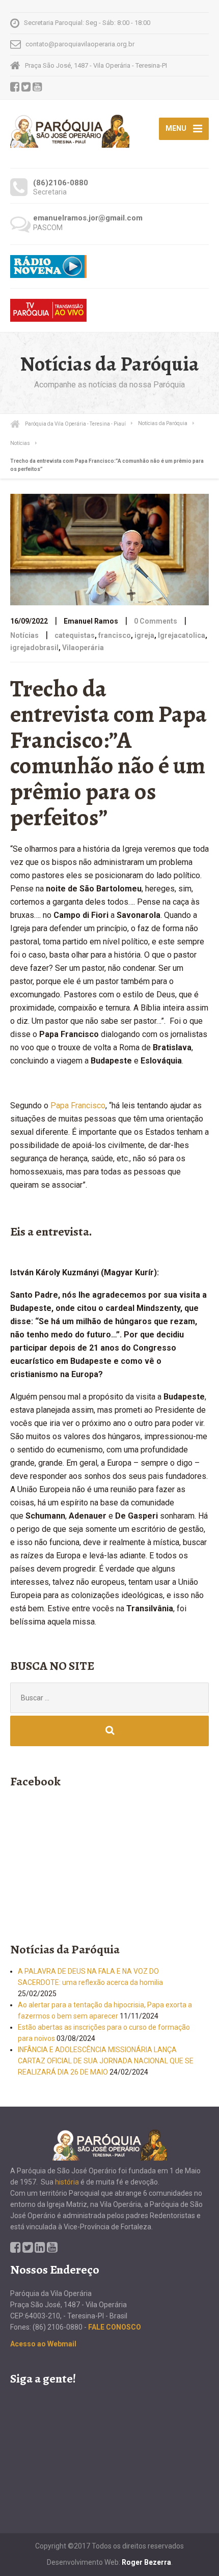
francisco (114, 635)
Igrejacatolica (181, 635)
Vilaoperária (83, 647)
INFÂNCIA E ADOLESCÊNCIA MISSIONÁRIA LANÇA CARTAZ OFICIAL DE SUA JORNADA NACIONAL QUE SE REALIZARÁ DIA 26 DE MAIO (106, 2061)
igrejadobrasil (34, 647)
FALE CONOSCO (114, 2327)
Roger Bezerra (146, 2562)
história (67, 2182)
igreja (144, 635)
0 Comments (155, 621)
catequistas (74, 635)
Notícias (24, 635)
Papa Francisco (77, 1105)
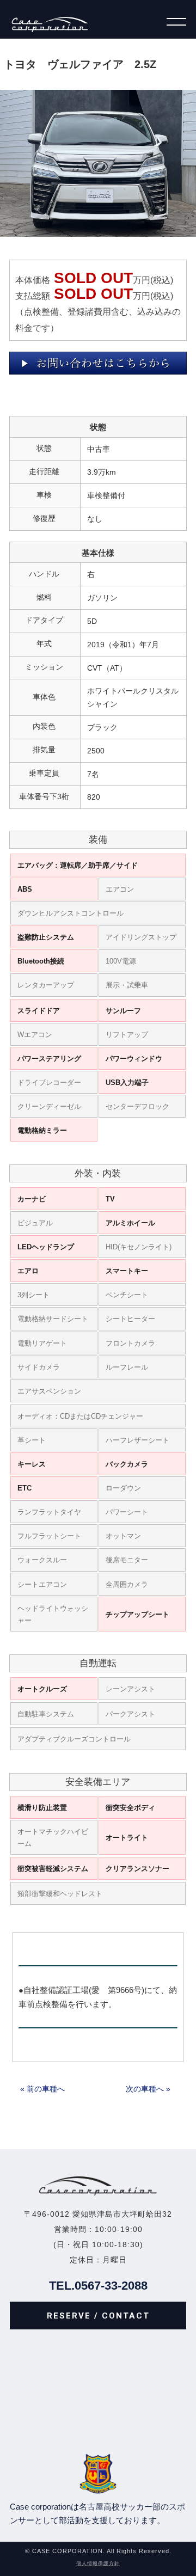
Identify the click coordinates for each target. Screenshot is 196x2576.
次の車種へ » (148, 2088)
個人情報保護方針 (98, 2563)
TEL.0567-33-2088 (98, 2285)
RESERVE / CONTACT (98, 2316)
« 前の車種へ (42, 2088)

┄┄┄┄┄┄┄┄┄┄┄┄┄┄┄┄┄┄┄┄

**TASK REQUIREMENTS:**
Begin at the first line of the listing and print each line exactly. Stop after the line containing "RESERVE / CONTACT (98, 2316)", and omit all pictures.

**RESULT OF THIS EXERCISE:**
francisco (114, 635)
Igrejacatolica (181, 635)
Vilaoperária (83, 647)
INFÂNCIA E ADOLESCÊNCIA MISSIONÁRIA LANÇA CARTAZ OFICIAL DE SUA JORNADA NACIONAL QUE SE REALIZARÁ DIA 26 DE MAIO (106, 2061)
igrejadobrasil (34, 647)
FALE CONOSCO (114, 2327)
Roger Bezerra (146, 2562)
história (67, 2182)
igreja (144, 635)
0 Comments (155, 621)
catequistas (74, 635)
Notícias (24, 635)
Papa Francisco (77, 1105)
Identify the click coordinates for each target. Screenshot is 196x2576.
次の車種へ » (148, 2088)
個人情報保護方針 (98, 2563)
TEL.0567-33-2088 (98, 2285)
RESERVE / CONTACT (98, 2316)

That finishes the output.